Embodying Georgetown’s mission of cura personalis, and exemplifying the kind of high-impact learning practice that characterizes a Georgetown education, the Engelhard Project represents an innovative approach to integrating student well-being issues into academic contexts.

About the Project

The Engelhard Project for Connecting Life and Learning focuses on teaching to the whole student. By incorporating health and well-being issues into the classroom, the Project fosters academic learning and encourages students to reflect on their own attitudes and behaviors.

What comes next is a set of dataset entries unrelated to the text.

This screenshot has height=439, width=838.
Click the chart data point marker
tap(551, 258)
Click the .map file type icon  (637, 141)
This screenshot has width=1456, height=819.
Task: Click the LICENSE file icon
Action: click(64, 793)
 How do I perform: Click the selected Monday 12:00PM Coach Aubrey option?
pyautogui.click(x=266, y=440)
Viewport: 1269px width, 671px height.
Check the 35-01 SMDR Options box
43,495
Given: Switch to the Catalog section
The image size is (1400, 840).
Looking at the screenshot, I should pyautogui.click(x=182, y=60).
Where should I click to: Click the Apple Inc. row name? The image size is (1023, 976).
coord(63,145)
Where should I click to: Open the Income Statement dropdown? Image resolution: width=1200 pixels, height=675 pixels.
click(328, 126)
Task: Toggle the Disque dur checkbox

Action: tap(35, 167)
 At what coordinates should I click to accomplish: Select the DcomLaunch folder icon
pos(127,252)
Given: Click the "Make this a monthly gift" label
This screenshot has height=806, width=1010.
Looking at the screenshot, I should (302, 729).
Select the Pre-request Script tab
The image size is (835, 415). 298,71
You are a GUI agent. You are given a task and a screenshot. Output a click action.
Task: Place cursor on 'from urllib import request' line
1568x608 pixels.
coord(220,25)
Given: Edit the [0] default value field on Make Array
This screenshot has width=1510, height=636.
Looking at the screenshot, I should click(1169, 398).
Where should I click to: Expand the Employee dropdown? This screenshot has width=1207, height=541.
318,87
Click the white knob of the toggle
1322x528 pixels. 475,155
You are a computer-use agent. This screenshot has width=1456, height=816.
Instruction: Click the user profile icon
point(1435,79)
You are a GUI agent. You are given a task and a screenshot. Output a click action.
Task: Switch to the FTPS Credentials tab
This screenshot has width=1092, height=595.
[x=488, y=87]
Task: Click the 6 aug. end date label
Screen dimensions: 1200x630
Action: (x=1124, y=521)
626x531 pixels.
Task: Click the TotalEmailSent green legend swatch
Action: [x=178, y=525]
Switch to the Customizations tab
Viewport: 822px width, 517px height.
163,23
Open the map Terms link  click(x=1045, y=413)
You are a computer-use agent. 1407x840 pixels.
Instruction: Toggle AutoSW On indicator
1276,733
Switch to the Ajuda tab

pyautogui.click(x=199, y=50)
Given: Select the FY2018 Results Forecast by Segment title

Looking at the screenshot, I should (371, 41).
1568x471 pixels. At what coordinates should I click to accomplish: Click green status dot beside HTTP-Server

Using a curriculum infusion approach, Georgetown faculty link academic course content to health and well-being topics through readings, presentations, discussions led by campus health professionals, and reflective writing assignments. In addition, fitting with Georgetown's commitment to social justice, some courses extend this work with involvement in local communities. The project strives to create meaningful connections between faculty, students, and campus health professionals and encourages the practice of one of Georgetown's most important Jesuit principles, cura personalis, or care for the person.

The Engelhard Project is made possible by an endowment from the Charles Engelhard Foundation, with additional support from alumni and parents.

Celebrating Ten Years

What began as a curricular experiment in 2005 has evolved into one of the hallmarks of a Georgetown undergraduate education.

The Engelhard Project has forged strong connections among faculty, student affairs staff, and students, not only enriching the Georgetown experience but also engaging in national conversations about the role of well-being in higher education. The Project's work has been shared formally and informally through conversations across campus, in academic journal articles, at national higher education conferences, and with a presentation by President DeGioia at a 2013 White House Conference on mental health.

Since the project’s inception, 9,874 students have taken 328 Engelhard courses taught by more than 97 faculty members in over 28 departments across campus.